--- Records provided ---
%%

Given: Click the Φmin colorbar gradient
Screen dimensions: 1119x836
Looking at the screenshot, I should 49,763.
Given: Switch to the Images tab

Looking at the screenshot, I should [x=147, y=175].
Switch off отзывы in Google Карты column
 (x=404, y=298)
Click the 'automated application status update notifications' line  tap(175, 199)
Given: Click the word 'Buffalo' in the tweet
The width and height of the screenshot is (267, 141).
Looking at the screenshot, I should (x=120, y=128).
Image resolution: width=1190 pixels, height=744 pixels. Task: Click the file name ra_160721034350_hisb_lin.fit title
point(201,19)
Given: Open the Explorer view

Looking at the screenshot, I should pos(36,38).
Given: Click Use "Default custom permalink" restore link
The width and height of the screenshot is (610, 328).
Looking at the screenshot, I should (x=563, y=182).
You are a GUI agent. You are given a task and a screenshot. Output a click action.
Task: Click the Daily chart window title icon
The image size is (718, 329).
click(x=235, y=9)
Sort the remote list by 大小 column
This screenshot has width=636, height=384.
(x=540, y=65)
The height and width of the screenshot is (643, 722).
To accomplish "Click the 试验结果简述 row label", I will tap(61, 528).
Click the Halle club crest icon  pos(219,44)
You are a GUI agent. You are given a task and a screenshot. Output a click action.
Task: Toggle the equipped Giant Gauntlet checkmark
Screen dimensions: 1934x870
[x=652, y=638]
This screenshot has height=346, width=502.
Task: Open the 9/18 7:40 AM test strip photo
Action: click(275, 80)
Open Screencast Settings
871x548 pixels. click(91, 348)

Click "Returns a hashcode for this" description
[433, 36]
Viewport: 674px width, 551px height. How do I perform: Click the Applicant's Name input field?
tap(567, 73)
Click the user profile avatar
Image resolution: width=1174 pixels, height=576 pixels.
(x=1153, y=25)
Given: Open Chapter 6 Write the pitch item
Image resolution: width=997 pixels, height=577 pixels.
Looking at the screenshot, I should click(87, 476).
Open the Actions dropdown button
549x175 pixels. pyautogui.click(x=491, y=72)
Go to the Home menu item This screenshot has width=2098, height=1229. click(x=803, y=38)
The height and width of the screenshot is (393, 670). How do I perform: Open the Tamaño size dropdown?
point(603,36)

%%

--- Exercise goal ---
Copy out every one of the records above, line for line, with no changes.

--- Response to this exercise ---
Given: Click the Φmin colorbar gradient
Screen dimensions: 1119x836
Looking at the screenshot, I should 49,763.
Given: Switch to the Images tab

Looking at the screenshot, I should [x=147, y=175].
Switch off отзывы in Google Карты column
 (x=404, y=298)
Click the 'automated application status update notifications' line  tap(175, 199)
Given: Click the word 'Buffalo' in the tweet
The width and height of the screenshot is (267, 141).
Looking at the screenshot, I should (x=120, y=128).
Image resolution: width=1190 pixels, height=744 pixels. Task: Click the file name ra_160721034350_hisb_lin.fit title
point(201,19)
Given: Open the Explorer view

Looking at the screenshot, I should pos(36,38).
Given: Click Use "Default custom permalink" restore link
The width and height of the screenshot is (610, 328).
Looking at the screenshot, I should (x=563, y=182).
You are a GUI agent. You are given a task and a screenshot. Output a click action.
Task: Click the Daily chart window title icon
The image size is (718, 329).
click(x=235, y=9)
Sort the remote list by 大小 column
This screenshot has width=636, height=384.
(x=540, y=65)
The height and width of the screenshot is (643, 722).
To accomplish "Click the 试验结果简述 row label", I will tap(61, 528).
Click the Halle club crest icon  pos(219,44)
You are a GUI agent. You are given a task and a screenshot. Output a click action.
Task: Toggle the equipped Giant Gauntlet checkmark
Screen dimensions: 1934x870
[x=652, y=638]
This screenshot has height=346, width=502.
Task: Open the 9/18 7:40 AM test strip photo
Action: click(275, 80)
Open Screencast Settings
871x548 pixels. click(91, 348)

Click "Returns a hashcode for this" description
[433, 36]
Viewport: 674px width, 551px height. How do I perform: Click the Applicant's Name input field?
tap(567, 73)
Click the user profile avatar
Image resolution: width=1174 pixels, height=576 pixels.
(x=1153, y=25)
Given: Open Chapter 6 Write the pitch item
Image resolution: width=997 pixels, height=577 pixels.
Looking at the screenshot, I should click(87, 476).
Open the Actions dropdown button
549x175 pixels. pyautogui.click(x=491, y=72)
Go to the Home menu item This screenshot has width=2098, height=1229. click(x=803, y=38)
The height and width of the screenshot is (393, 670). How do I perform: Open the Tamaño size dropdown?
point(603,36)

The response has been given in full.